Reproduce the stretch of items from the line containing "This screenshot has height=1694, width=728." through the end of the items, both ends included, leaving out the pictures.

---- Listed records

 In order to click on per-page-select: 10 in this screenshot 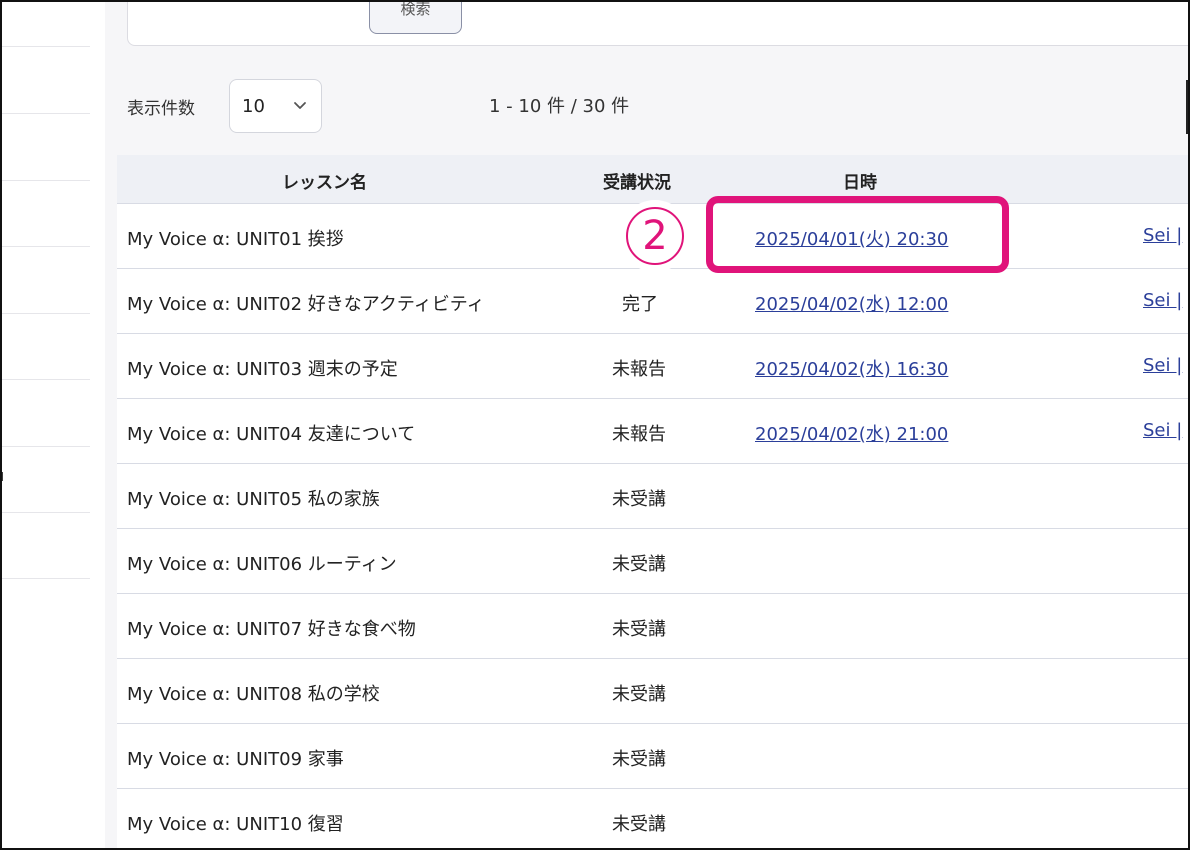, I will do `click(276, 106)`.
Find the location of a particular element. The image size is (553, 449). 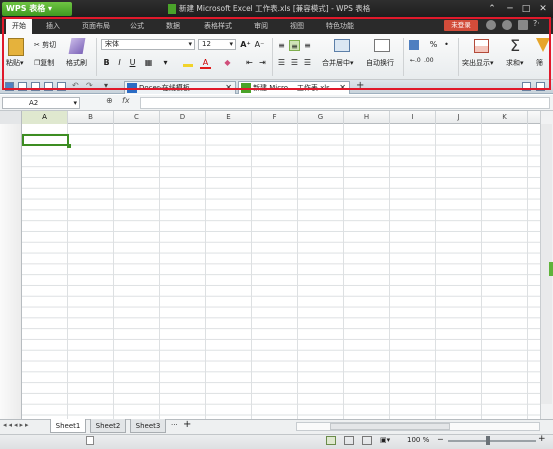

highlight-cells-icon is located at coordinates (482, 46).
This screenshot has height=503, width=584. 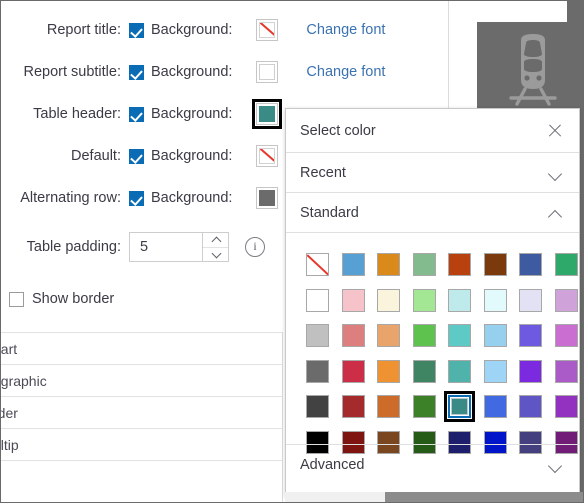 I want to click on background-checkbox-report-title, so click(x=136, y=30).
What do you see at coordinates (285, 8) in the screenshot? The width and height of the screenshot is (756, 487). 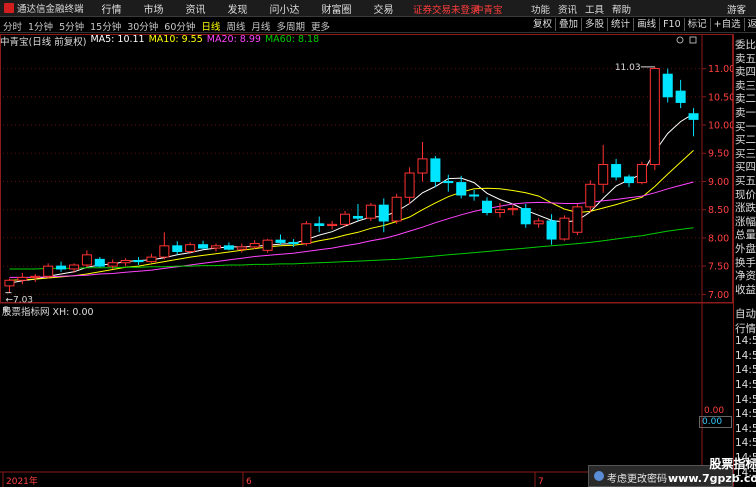 I see `menu-item-ask: 问小达` at bounding box center [285, 8].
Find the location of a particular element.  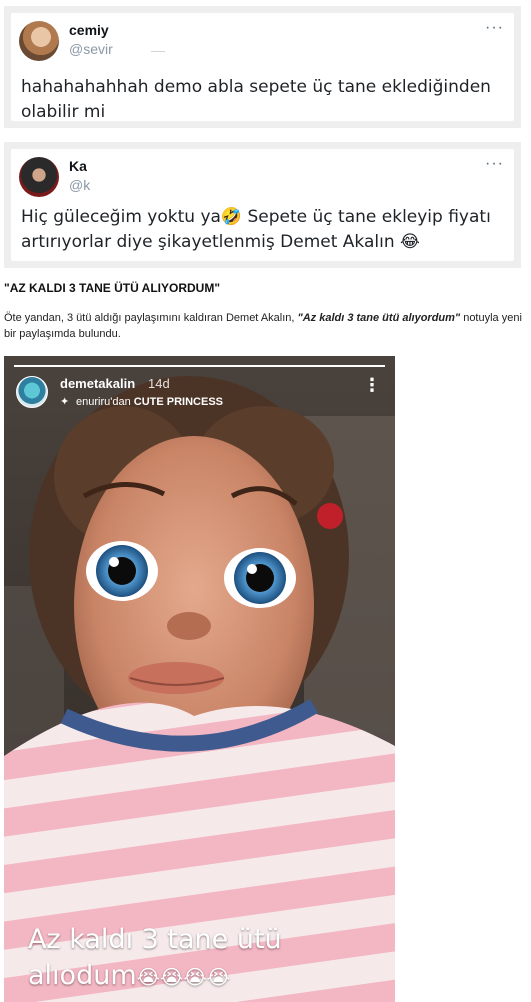

caption-line-1: Az kaldı 3 tane ütü is located at coordinates (155, 940).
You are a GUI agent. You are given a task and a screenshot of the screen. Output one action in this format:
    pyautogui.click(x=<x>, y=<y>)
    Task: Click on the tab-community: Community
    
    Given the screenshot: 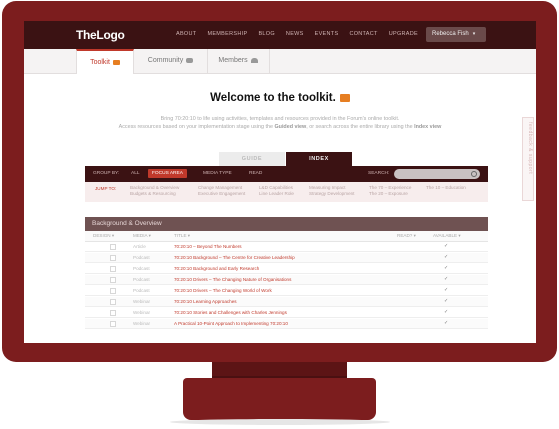 What is the action you would take?
    pyautogui.click(x=171, y=61)
    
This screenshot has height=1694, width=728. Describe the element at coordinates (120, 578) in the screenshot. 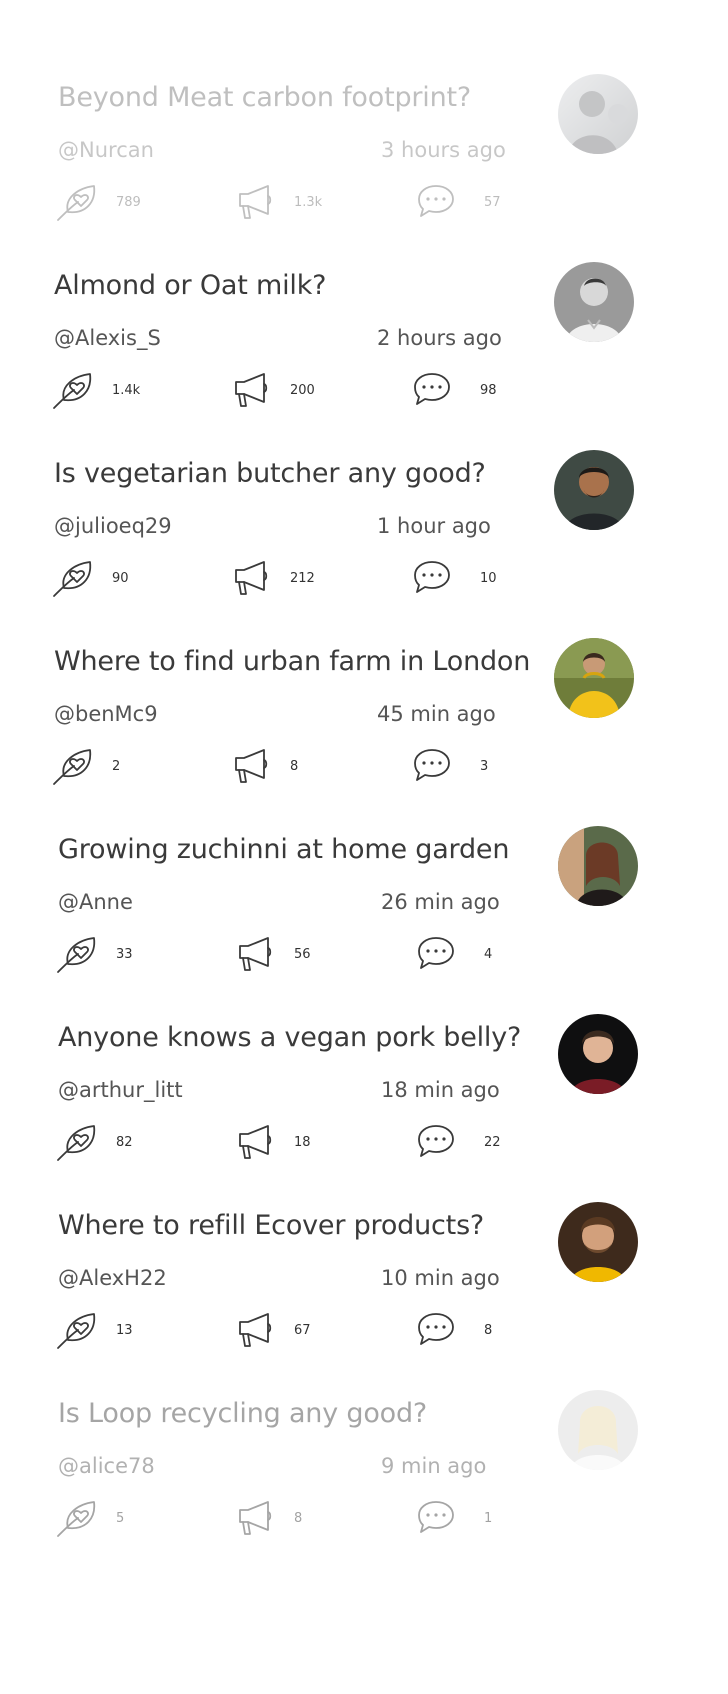

I see `like-count: 90` at that location.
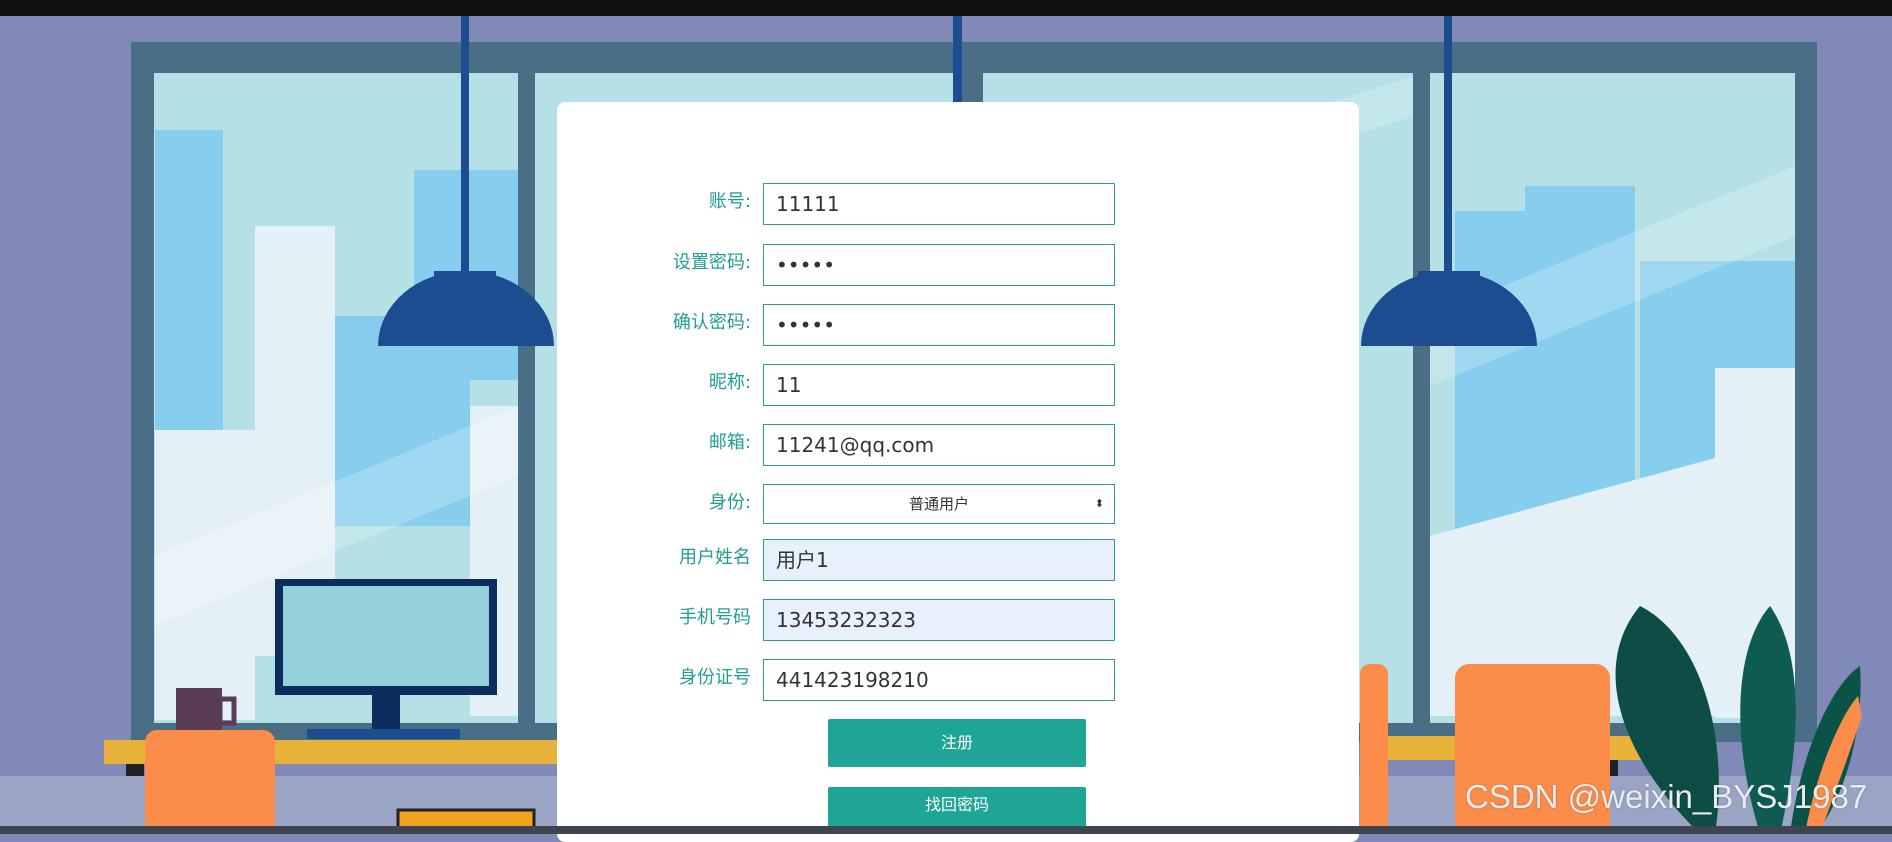  Describe the element at coordinates (946, 8) in the screenshot. I see `top-bar` at that location.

--------

### Written response
This screenshot has height=1694, width=728. Describe the element at coordinates (120, 578) in the screenshot. 

I see `like-count: 90` at that location.
  Describe the element at coordinates (946, 8) in the screenshot. I see `top-bar` at that location.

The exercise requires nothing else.